BRIEF:
Rewrite the records below, switching "Identify" to "Locate" and changing nothing else. Leave the pictures out of your version.

(Dataset entries)
——————————

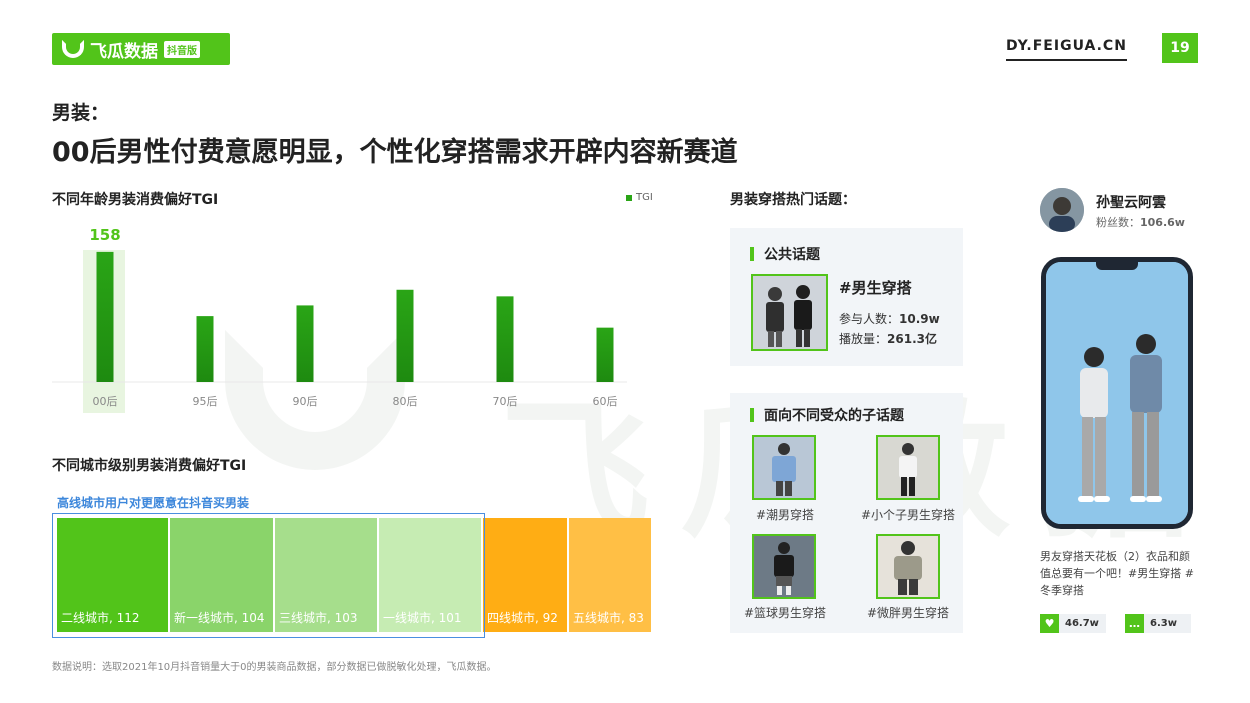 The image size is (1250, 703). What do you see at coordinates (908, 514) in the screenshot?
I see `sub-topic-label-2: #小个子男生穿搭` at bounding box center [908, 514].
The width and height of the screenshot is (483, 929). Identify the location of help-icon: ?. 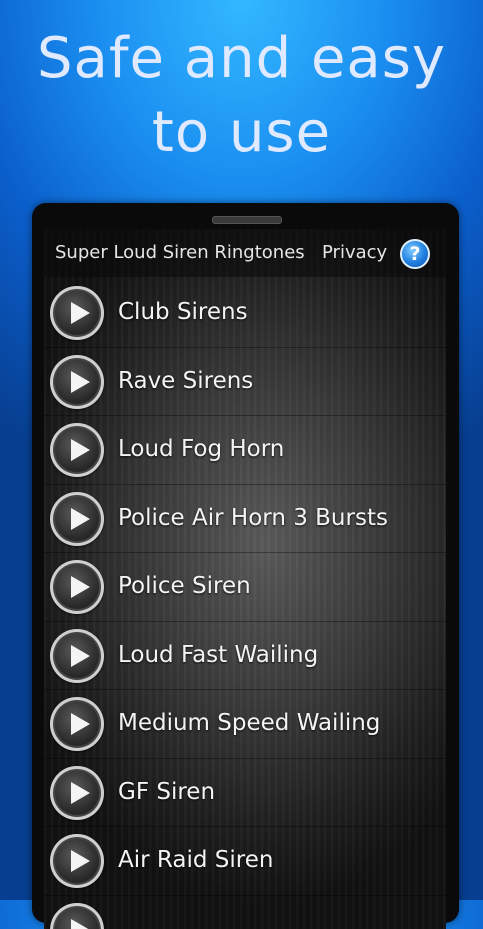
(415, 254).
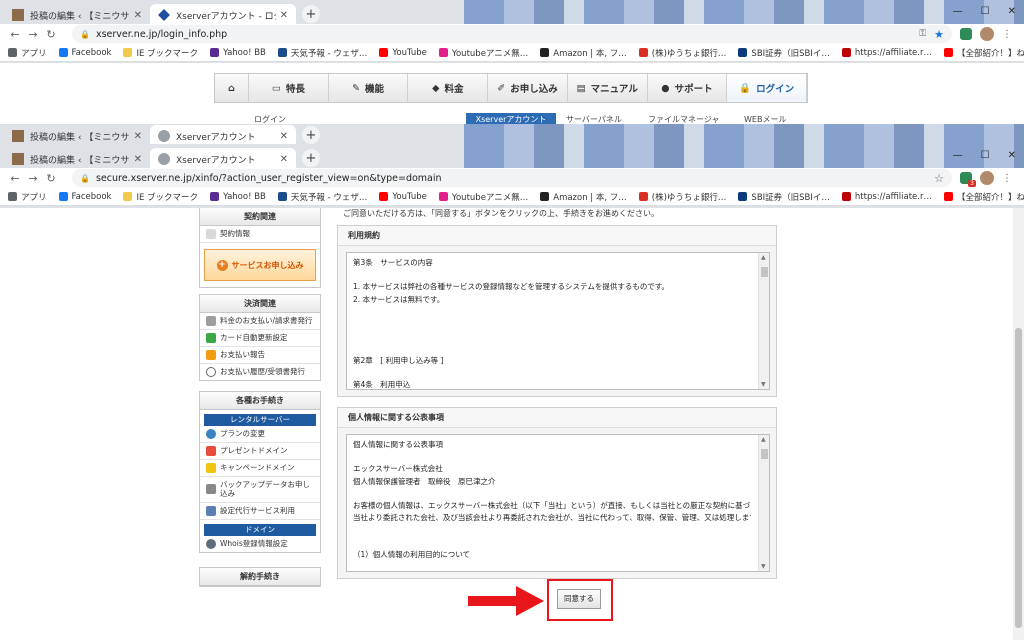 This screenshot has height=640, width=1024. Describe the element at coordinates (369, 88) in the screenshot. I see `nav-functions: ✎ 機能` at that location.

——————————

SOLUTION FOR THIS TASK:
 The image size is (1250, 703). What do you see at coordinates (908, 514) in the screenshot?
I see `sub-topic-label-2: #小个子男生穿搭` at bounding box center [908, 514].
The width and height of the screenshot is (483, 929). Locate the location of help-icon: ?. 
(415, 254).
 This screenshot has height=640, width=1024. Describe the element at coordinates (369, 88) in the screenshot. I see `nav-functions: ✎ 機能` at that location.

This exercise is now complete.